A/B Testing Machine Learning Models in Production Using Amazon SageMaker (Discussion)
Kieran Kavanaugh, David Nigenda, and I, recently wrote a post for the AWS Machine Learning Blog about A/B Testing ML models in production using Amazon SageMaker. I recommend reading the post, and also checking out our accompanying Jupyter notebook (A/B Testing with Amazon SageMaker).
In this post, I wanted to add context to our AWS blog post, by sharing a high level design diagram of a potential real-time inference production machine learning workflow.
A Potential Real-time Inference ML Workflow
Notice that the ML inference service has multiple models that can be used to service an inference request to its endpoint. The question then is, what logic does the service use, to route an inference request to a specific ML model.

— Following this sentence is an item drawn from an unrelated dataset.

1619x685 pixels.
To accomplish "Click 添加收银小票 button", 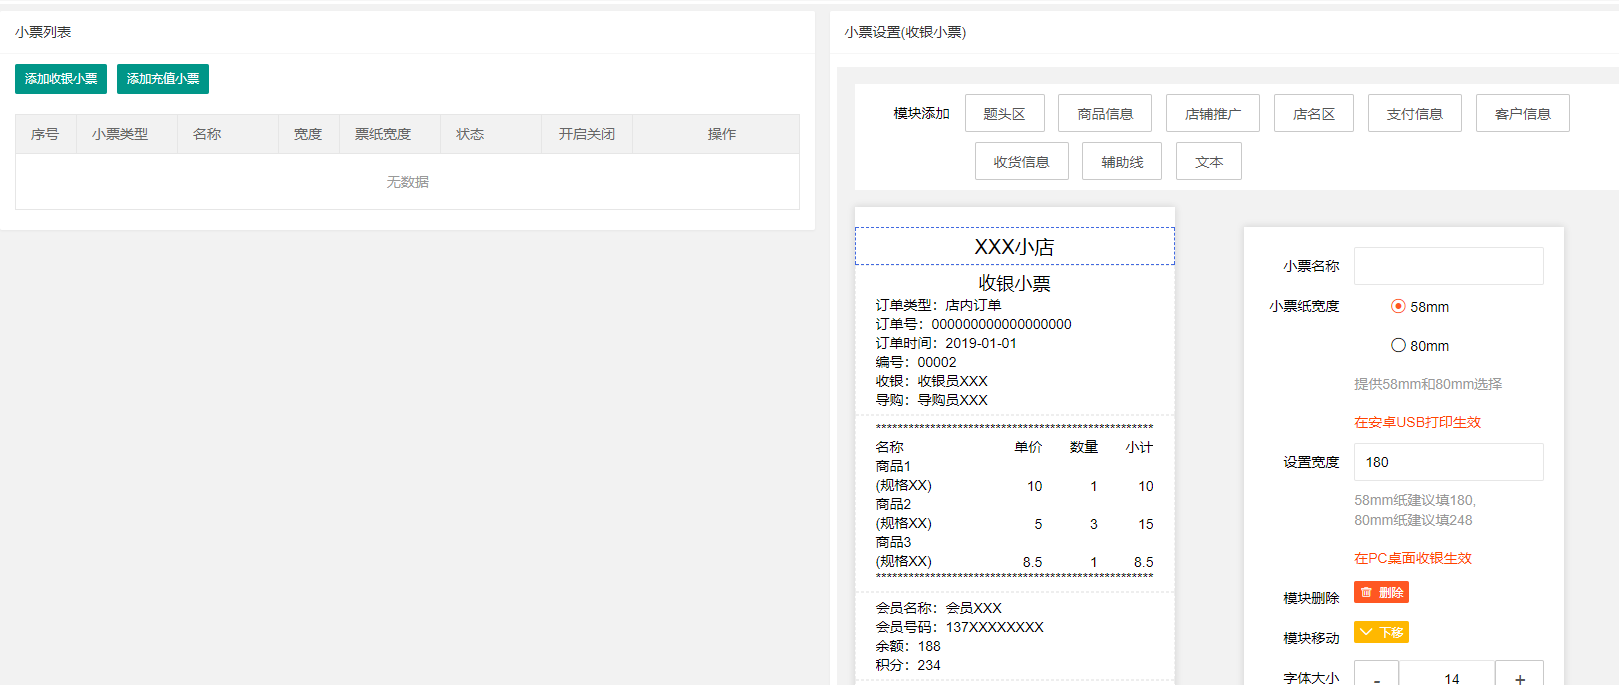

In the Amazon SageMaker context, a ProductionVariant “identifies a model that you want to host and the resources to deploy for hosting it” (straight from the docs!). In our post, we discuss how with SageMaker endpoints hosting multiple ProductionVariants, users can (1) specify how traffic is distributed between ProductionVariants and their corresponding models using a weighted random approach, or override this default traffic distribution behavior and (2) explicitly specify which ProductionVariant and corresponding model should service an inference request.
This flexibility opens up the possibility of A/B testing a new ML model with production traffic in various ways, thereby adding an effective final step in the validation process for a new model.